I stare at it as I walk up. Bits of it are gone, but it is a fragment of my letter.
I love you….but that would…make you miserable…do not return my feelings…kindness and distance. We…again…wish you the best…life.
I hear my voice and I am screaming with the horror, “Oh my god, why isn’t this burned up??”
“Oh my god, who brought this to me?!?” That hits me harder. Holy hell, who saw this shit?
“I don’t know why I found it. I never knew it was a love letter.” HIS voice. From the outside of my hotel room. He is standing in the hallway by my door.
“Of course you found it.” I slide down the door in dread. “Oh course, you did.”
“It came to me, Jules.” No, his voice is down here. He’s leaning on the other side of the door, this cheap thin door that doesn’t feel as solid now that I am listening through it.
“It was so many years ago.”
“You’re the one hiding in your room.”
“I don’t belong here. Ry. I was so happy to be included that I didn’t think about how I’d feel going backwards.”
“How is a wedding going backwards?” His tone accuses me of stupidity.
“I’ve made a life that doesn’t include anyone here…I don’t think it could.”
“Then you should have turned it down and stayed away, like you always did.” His voice is moving, irritated and dismissive, as he stands.
“Ry! Why did you bring this letter to me?” I scramble to open the door enough to see him as I lean against the doorframe.
He turns and looks down at me. Confused, drunk, a little tired. “I guess I hoped you’d grown.” He turns and takes a step away.
For the first time, I react, not in anger, but in my own truth, “I did grow. I just grew in a different direction.”
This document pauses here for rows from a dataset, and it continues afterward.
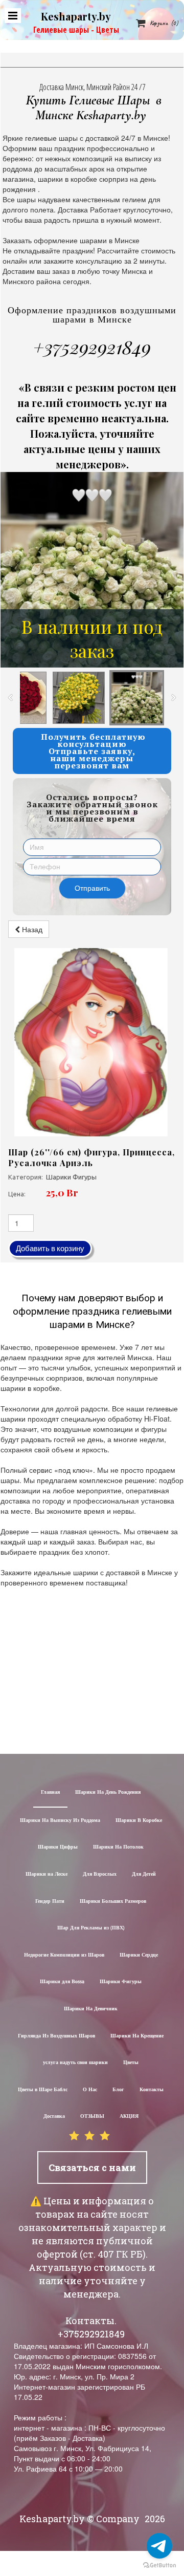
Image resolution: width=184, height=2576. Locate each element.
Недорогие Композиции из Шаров (64, 1955)
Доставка (54, 2116)
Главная (50, 1792)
He never turns. The only sign he heard is the noticeable shrug of his shoulder and the pause in his stride. I watch my first love walk away from me, for good this time. After all this time, I can finally accept he never felt anything for me; and that relieves me. I stare at the elevator doors for a long while.
“I need bubbles.” That’s when I notice; he left an offering. “Fuck the glass.”
I start drinking a near full bottle, laughing at the texts my friends back home are sending me. New York City life, not a soul has a car. The party and people and the past recede until I nod off in the doorway.
The next morning everything hurts. The empty bottle and dead cell phone are all tucked underneath me, an uncomfortable bed. I find the remains of the letter cluthced in my hand:
I love you…and…wish you the best…life.